Written problem 1 -
Please reproduce the passage on the U-Net model word for word, starting with "There are two" and going on through "side of the model.".

During the implementation of the code and the article, I did refer to the tutorial provided by TensorFlow, which also implements a modified version of the model.

Later, I came across a youtube video from Abhishek Thakur that shows step by step implementation of the U-Net model. He uses PyTorch for it, I myself have not used PyTorch a lot, so I thought of creating the U-Net using TensorFlow.

U-Net model

The model looks in the shape of a U and so the name has been derived from it.
There are two main parts of the U-Net mode, one part is contracting path which is the left side of the model and the other is expansive pathwhich is the right side of the model.

The contracting path consists of repeatedly applying two convolutional layers (3x3 — unpadded). The convolutional layer is followed byRelu and maxpooling (2x2) with stride 2. [2]

The expansive path consists of up-convolutions(2x2) also known as convolutionTranspose for upsampling. The up-convolutions reduces the feature map by half. Later the result is concatenated with its counterpart from the contracting path after cropping. Similar to the contracting path the layer Relu is followed after two consecutive convolutional layers. [Reference]

Do not bother if the model is not clear from the above explanation. I will go through each step along with the code.

Let us concentrate on the contracting and the expansive path separately.

Material for this exercise -

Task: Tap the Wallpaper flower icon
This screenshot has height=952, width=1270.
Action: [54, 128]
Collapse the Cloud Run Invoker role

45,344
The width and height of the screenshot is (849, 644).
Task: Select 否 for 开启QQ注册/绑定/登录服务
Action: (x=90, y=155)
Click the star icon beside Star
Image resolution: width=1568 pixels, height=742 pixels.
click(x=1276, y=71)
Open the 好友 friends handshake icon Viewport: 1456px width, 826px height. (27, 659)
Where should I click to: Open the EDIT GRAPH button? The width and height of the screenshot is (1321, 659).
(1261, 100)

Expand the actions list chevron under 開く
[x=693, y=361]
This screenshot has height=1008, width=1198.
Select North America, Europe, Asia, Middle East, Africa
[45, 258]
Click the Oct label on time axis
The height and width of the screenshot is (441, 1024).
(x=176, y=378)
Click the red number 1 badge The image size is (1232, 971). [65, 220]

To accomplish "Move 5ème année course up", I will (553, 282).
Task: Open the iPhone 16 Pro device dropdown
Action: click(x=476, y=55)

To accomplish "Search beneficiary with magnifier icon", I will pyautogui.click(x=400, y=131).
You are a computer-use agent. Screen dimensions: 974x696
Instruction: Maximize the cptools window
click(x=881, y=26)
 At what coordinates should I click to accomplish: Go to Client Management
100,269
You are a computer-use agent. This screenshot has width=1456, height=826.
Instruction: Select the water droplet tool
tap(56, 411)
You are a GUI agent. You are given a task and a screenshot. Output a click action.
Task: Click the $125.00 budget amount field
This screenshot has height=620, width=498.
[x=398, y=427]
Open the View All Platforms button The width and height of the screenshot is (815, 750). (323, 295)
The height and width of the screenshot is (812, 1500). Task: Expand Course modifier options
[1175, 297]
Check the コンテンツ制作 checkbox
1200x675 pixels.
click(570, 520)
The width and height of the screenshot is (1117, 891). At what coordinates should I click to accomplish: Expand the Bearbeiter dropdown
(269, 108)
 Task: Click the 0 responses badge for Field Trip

Written problem 2 -
Rewrite the entries starting with the line with "Expand the actions list chevron under 開く" and going on through the line with "tap(56, 411)", replacing "Instruction" with "Goal" and leaving everything else unchanged. Give only those lines.

Correct response 1 -
There are two main parts of the U-Net mode, one part is contracting path which is the left side of the model and the other is expansive pathwhich is the right side of the model.

Correct response 2 -
Expand the actions list chevron under 開く
[x=693, y=361]
This screenshot has height=1008, width=1198.
Select North America, Europe, Asia, Middle East, Africa
[45, 258]
Click the Oct label on time axis
The height and width of the screenshot is (441, 1024).
(x=176, y=378)
Click the red number 1 badge The image size is (1232, 971). [65, 220]

To accomplish "Move 5ème année course up", I will (553, 282).
Task: Open the iPhone 16 Pro device dropdown
Action: click(x=476, y=55)

To accomplish "Search beneficiary with magnifier icon", I will pyautogui.click(x=400, y=131).
You are a computer-use agent. Screen dimensions: 974x696
Goal: Maximize the cptools window
click(x=881, y=26)
 At what coordinates should I click to accomplish: Go to Client Management
100,269
You are a computer-use agent. This screenshot has width=1456, height=826.
Goal: Select the water droplet tool
tap(56, 411)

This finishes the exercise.